L’incoraggiamento di Francesco
Chi ha incontrato Gesù ha sperimentato il miracolo della luce “che squarcia le tenebre” e conosce questa luce che “illumina e rischiara”. “Vorrei, con tanto rispetto, invitare tutti a non avere paura di questa luce e ad aprirsi al Signore. Soprattutto vorrei dire a chi ha perso la forza di cercare, è stanco, a chi, sovrastato dalle oscurità della vita, ha spento il desiderio: alzati, coraggio, la luce di Gesù sa vincere le tenebre più oscure; alzati, coraggio!”.

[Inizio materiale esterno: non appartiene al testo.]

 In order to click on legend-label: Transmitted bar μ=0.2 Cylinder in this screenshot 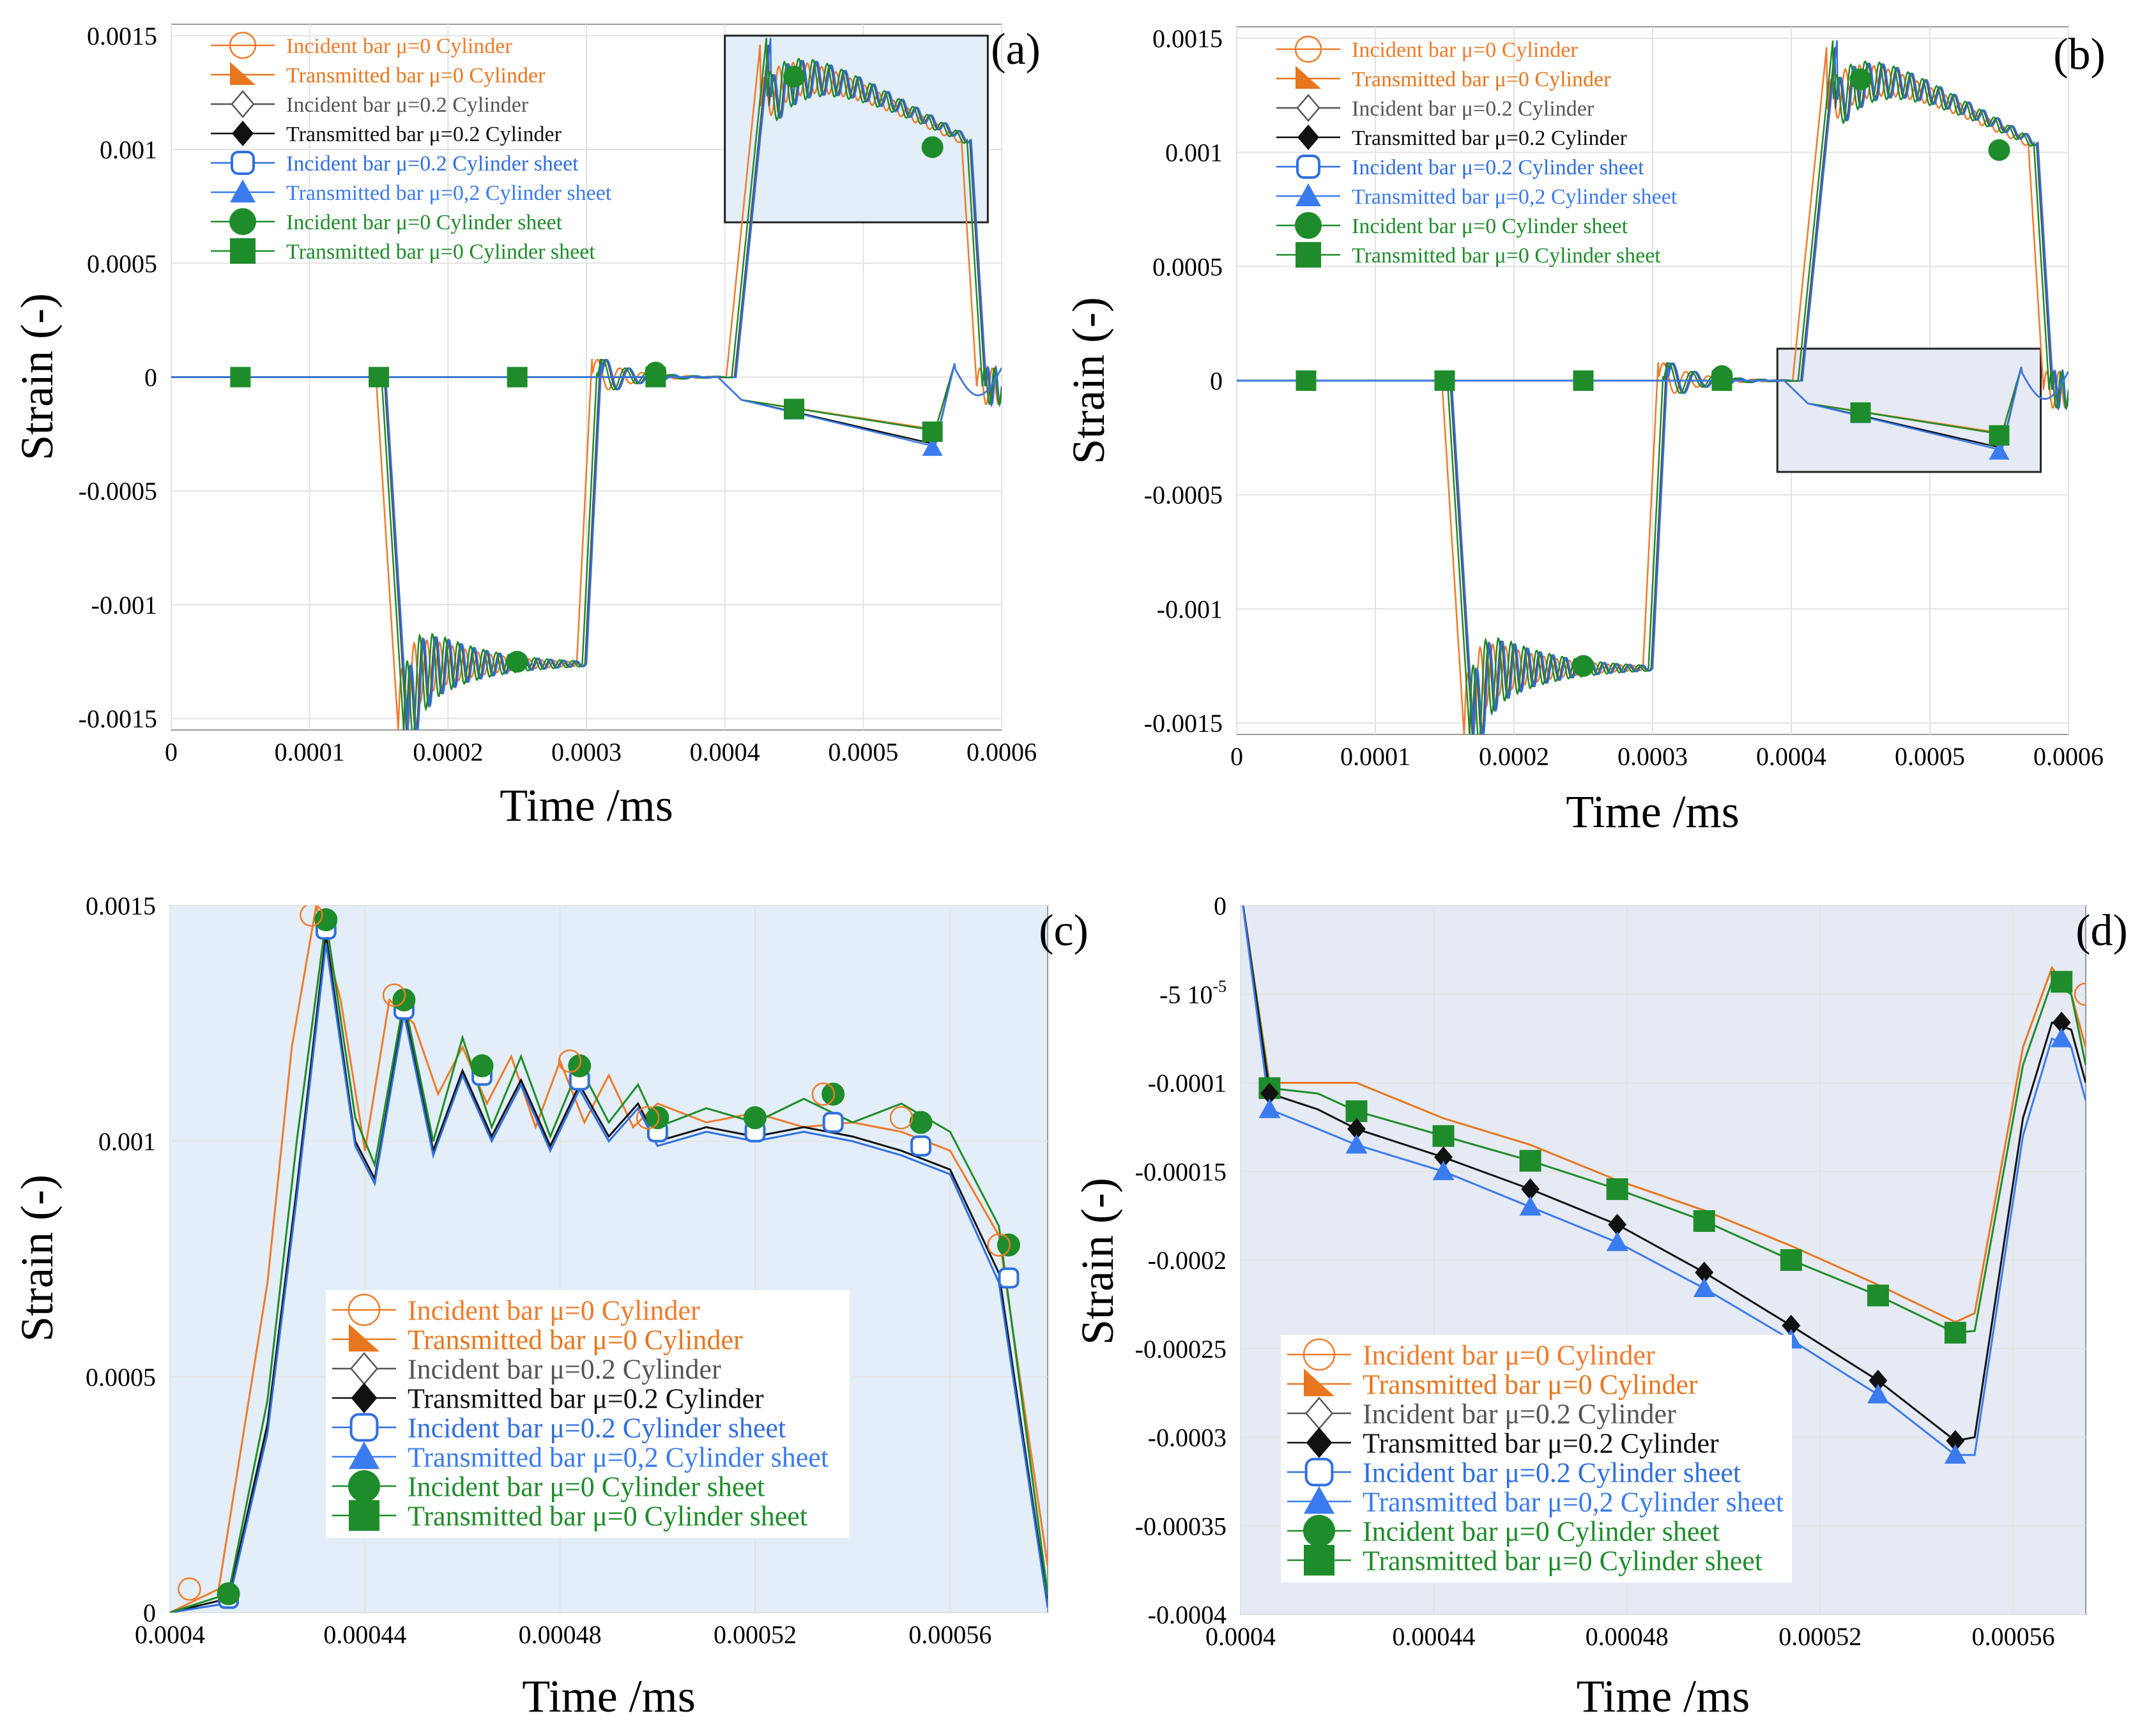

“Vi auguro - ha concluso - un anno di giustizia, di perdono, di serenità ma soprattutto un anno di misericordia. Vi aiuterà leggere questo libro: è tascabile, potete portarlo con voi. Per favore, non vi scordate di farmi anche voi il dono della vostra preghiera. Il Signore vi benedica. Buona festa, buon pranzo e arrivederci!”.